On March 23, 2018, DropCar was made aware of an audit being
conducted by the New York State Department of Labor
(“DOL”) regarding a claim filed by an employee. The DOL
is investigating whether DropCar properly paid overtime for which
DropCar has raised several defenses. In addition, the DOL is
conducting its audit to determine whether the Company owes spread
of hours pay (an hour’s pay for each day an employee worked
or was scheduled for a period over ten hours in a day). If the DOL
determines that monies are owed, the DOL will seek a backpay order,
which management believes will not, either individually or in the
aggregate, have a material adverse effect on DropCar’s
business, consolidated financial position, results of operations or
cash flows.
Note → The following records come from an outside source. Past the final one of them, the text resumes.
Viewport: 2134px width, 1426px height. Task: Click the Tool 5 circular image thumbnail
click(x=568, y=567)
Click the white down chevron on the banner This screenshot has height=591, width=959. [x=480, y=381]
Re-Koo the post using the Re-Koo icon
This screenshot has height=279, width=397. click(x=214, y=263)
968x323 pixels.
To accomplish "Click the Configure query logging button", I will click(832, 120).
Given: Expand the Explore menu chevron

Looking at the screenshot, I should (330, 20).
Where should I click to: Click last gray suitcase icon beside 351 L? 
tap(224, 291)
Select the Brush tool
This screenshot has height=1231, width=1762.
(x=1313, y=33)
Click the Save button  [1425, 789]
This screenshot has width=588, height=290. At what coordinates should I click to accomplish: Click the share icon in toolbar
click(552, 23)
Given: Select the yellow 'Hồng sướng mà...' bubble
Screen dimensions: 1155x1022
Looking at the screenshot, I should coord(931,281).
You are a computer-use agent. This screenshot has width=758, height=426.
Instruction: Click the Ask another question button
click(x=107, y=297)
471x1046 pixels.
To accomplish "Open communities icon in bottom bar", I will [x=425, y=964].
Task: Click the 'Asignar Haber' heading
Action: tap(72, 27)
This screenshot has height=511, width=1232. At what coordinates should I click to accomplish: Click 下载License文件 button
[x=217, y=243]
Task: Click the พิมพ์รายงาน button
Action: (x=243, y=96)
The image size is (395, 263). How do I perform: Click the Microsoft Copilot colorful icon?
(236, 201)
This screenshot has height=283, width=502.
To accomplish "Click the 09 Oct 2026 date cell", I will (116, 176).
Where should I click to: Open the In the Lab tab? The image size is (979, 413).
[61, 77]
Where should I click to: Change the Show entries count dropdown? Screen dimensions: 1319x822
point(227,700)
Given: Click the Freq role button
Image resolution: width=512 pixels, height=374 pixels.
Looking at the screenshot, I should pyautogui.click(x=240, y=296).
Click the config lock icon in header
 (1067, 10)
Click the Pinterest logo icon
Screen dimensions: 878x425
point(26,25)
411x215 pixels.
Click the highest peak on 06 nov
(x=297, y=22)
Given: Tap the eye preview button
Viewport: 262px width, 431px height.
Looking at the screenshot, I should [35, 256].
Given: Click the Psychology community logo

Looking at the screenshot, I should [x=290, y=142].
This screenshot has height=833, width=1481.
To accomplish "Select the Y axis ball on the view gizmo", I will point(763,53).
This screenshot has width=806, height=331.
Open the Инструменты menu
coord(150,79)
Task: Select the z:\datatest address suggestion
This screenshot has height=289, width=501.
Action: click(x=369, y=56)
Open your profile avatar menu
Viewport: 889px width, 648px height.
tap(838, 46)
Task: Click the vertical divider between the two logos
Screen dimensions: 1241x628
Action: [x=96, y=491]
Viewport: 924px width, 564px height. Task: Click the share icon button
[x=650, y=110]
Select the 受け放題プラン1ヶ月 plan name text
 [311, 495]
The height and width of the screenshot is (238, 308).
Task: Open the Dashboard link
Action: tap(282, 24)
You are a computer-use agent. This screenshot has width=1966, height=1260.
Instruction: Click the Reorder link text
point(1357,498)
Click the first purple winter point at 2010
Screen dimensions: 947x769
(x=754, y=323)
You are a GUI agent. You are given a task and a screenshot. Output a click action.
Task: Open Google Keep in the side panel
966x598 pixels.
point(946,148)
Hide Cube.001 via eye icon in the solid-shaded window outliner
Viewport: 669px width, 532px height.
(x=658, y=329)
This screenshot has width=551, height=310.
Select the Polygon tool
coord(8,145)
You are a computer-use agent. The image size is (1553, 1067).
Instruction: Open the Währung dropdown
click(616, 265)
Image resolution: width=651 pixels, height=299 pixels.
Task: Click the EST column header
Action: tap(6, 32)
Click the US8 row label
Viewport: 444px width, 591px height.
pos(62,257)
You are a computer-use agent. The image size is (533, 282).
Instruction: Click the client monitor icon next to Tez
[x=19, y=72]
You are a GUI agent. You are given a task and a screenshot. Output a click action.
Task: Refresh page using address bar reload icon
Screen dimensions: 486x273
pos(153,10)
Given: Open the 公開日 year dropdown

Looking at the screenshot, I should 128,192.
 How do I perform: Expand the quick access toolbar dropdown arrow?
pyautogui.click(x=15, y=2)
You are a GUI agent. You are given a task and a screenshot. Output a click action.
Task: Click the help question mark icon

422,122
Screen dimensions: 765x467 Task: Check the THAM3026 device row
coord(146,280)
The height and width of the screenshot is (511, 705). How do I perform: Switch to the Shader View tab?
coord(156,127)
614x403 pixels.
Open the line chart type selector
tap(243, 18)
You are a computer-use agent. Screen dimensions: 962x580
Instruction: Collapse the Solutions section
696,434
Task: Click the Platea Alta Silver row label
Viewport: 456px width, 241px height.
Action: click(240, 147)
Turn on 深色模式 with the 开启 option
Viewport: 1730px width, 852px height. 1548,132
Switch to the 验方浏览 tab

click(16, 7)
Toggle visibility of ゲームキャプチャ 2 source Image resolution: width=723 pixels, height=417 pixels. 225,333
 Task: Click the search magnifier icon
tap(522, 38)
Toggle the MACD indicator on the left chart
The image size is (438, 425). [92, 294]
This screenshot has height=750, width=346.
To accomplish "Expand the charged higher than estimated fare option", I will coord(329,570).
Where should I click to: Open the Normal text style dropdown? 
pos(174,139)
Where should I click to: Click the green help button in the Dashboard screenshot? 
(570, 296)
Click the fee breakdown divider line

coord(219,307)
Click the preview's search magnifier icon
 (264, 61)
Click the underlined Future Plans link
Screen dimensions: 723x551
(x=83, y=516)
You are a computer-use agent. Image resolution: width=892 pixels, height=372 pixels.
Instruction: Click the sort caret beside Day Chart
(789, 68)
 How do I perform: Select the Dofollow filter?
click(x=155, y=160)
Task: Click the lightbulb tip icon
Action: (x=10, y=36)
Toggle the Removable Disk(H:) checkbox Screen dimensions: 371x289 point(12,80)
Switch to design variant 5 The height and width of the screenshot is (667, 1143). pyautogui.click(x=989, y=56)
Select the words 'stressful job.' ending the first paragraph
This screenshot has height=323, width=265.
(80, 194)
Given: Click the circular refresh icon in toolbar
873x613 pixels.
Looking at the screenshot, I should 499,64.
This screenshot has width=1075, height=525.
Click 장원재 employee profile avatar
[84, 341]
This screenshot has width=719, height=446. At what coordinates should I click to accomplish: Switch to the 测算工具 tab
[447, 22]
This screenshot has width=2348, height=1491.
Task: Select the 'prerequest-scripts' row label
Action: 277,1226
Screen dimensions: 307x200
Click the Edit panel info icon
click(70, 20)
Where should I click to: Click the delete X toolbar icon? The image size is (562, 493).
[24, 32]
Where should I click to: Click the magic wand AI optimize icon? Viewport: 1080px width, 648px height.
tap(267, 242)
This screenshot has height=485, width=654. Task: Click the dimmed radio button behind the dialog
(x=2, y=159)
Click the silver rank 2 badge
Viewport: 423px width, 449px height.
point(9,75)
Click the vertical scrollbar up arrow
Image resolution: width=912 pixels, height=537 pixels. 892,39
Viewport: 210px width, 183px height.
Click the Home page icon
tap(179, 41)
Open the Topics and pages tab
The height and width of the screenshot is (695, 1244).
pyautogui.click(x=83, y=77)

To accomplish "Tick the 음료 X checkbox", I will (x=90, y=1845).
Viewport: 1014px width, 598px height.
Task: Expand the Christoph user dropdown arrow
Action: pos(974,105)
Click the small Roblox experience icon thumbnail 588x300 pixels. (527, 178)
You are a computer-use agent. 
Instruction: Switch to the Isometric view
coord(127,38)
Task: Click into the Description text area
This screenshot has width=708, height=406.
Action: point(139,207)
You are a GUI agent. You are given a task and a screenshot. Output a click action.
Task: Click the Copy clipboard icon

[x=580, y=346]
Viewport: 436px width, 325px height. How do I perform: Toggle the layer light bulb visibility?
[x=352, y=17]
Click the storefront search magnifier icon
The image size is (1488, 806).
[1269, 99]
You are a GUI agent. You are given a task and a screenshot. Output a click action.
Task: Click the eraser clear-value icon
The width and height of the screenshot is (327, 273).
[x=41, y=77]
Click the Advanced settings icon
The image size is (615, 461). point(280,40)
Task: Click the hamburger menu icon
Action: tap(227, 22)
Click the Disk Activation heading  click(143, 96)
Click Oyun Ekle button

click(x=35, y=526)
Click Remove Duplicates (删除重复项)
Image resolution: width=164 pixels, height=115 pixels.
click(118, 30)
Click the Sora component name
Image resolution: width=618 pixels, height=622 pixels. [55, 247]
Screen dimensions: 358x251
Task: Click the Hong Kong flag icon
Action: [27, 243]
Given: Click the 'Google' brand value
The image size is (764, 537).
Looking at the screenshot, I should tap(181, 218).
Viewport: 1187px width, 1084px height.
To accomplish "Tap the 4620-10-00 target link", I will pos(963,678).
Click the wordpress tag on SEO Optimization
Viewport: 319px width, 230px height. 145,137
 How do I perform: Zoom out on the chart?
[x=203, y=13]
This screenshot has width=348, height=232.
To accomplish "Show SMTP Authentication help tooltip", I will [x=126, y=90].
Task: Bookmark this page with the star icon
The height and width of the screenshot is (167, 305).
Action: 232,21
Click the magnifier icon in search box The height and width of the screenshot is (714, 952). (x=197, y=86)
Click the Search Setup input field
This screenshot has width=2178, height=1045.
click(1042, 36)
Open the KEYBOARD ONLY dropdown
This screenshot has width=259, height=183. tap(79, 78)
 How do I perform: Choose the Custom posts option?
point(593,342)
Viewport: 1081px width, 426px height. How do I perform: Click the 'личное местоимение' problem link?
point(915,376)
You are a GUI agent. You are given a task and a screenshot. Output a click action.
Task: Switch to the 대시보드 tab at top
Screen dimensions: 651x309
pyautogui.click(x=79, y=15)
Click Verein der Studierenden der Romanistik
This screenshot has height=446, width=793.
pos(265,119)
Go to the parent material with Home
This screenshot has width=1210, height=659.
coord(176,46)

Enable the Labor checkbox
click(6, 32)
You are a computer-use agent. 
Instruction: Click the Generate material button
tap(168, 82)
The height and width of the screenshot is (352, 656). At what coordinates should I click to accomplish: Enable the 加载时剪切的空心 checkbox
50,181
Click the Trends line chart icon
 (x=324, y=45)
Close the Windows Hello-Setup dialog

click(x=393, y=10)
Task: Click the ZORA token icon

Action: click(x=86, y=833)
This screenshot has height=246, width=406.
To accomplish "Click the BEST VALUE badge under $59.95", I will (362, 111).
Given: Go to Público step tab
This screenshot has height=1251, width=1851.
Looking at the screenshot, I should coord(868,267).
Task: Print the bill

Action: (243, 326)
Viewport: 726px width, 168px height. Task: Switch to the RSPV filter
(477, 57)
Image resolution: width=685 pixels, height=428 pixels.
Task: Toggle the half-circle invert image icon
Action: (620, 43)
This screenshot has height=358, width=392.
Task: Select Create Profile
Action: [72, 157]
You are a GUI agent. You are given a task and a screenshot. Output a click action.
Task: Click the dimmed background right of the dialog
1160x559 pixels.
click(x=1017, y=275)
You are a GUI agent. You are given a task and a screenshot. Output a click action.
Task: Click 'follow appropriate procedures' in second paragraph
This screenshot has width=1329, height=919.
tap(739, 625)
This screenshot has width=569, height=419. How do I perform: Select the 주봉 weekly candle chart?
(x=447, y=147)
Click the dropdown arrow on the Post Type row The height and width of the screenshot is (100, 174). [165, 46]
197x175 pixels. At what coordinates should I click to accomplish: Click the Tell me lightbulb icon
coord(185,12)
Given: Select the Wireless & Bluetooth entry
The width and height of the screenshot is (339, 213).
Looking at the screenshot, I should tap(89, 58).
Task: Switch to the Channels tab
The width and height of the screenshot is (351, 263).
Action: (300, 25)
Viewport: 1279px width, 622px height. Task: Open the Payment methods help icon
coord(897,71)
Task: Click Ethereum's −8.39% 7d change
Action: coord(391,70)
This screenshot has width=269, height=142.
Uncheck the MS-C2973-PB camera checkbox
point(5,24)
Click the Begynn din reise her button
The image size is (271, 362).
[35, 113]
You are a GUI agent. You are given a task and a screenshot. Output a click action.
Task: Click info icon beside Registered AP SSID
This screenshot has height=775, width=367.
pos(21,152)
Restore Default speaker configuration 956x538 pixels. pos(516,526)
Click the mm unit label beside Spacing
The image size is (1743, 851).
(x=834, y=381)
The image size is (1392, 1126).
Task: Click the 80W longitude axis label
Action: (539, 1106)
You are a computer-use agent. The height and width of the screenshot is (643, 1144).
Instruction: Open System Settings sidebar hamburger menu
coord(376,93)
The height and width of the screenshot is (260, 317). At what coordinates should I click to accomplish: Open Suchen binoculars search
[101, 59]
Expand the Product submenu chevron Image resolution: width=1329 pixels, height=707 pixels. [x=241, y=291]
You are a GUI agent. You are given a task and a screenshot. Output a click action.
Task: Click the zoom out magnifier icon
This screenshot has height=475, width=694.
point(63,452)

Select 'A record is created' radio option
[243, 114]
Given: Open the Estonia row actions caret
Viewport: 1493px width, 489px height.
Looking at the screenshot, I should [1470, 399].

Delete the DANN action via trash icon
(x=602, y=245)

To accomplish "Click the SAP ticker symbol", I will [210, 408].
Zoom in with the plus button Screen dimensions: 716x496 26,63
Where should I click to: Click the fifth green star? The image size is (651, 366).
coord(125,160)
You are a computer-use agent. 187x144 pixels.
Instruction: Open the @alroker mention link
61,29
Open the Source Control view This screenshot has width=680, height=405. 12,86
As of September 30, 2018, the Company has accrued
approximately $60,000 in relation to this matter.
Common Stock
On January 18, 2018, the Company sold 10,057 shares of
common stock for proceeds of $300,000.
On January 30, 2018, the Company converted $3,682,502, the net
carrying value of the principal balance of $4,840,000 convertible
notes payable, into 136,785 shares of common stock
just prior to the Reverse Merger.
During the nine months ended September 30, 2018, the Company
converted $159,584 of accrued interest related to the convertible
notes into 4,518 shares of common stock.
During the nine months ended September 30, 2018, the Company
granted 3,333 shares of common stock to a service
provider and recorded $31,800 as general and administrative expense
in the Company’s consolidated statements of
operations.
On September 4, 2018, the Company issued 260,116
shares of common stock from the exercise of Series H-4
Warrants.
Preferred Stock
Series Seed
On January 30, 2018, the Company converted 275,691 shares of Series
Seed Preferred Stock into common stock in connection with the
Reverse Merger.
Series A
On January 30, 2018, the Company converted 611,944 shares of Series
A Preferred Stock into common stock in connection with the Reverse
Merger.
Series H Convertible
On January 30, 2018, in accordance with the Merger the Company
issued 8 shares of Series H Convertible Preferred
Stock.
Series H-1 and H-2 Convertible
The Company has designated 9,488 Series H-1 Preferred Stock and
designated 3,500 Series H-2 Preferred Stock, none of which are
outstanding.
DropCar, Inc., and Subsidiaries
Note to Consolidated Financial Statements
(unaudited)
Series H-3 Convertible
On January 30, 2018, in accordance with the Merger the Company
issued 2,189 shares of Series H-3 Convertible Preferred
Stock.
Series H-4 Convertible
On March 8, 2018, the Company entered into a Securities Purchase
Agreement (the “Securities Purchase Agreement”) with
investors pursuant to which the Company issued to the Investors an
aggregate of 25,472 shares of the Company’s newly designated
Series H-4 Convertible Preferred Stock, par value $0.0001 per share
(the “Series H-4 Shares”) convertible into
424,533 shares of common stock of the Company, and
warrants to purchase 424,533 shares of common stock of
the Company, with an exercise price of $15.60 per
share, subject to adjustments (the “Warrants”). The
purchase price per Series H-4 Share and warrant was $235.50, equal
to (i) the closing price of the Common Stock on the Nasdaq Capital
Market on March 7, 2018, plus $0.125 multiplied by (ii) 100. The
aggregate purchase price for the Series H-4 Shares and Warrants was
approximately $6.0 million. Subject to certain ownership
limitations, the Warrants are immediately exercisable from the
issuance date and are exercisable for a period of five years from
the issuance date.
On March 8, 2018, the Company filed the Certificate of
Designations, Preferences and Rights of the Series H-4 Convertible
Preferred Stock (the “Certificate of Designation”) with
the Secretary of State of the State of Delaware, establishing and
designating the rights, powers and preferences of the Series H-4
Convertible Preferred Stock (the “Series H-4 Stock”).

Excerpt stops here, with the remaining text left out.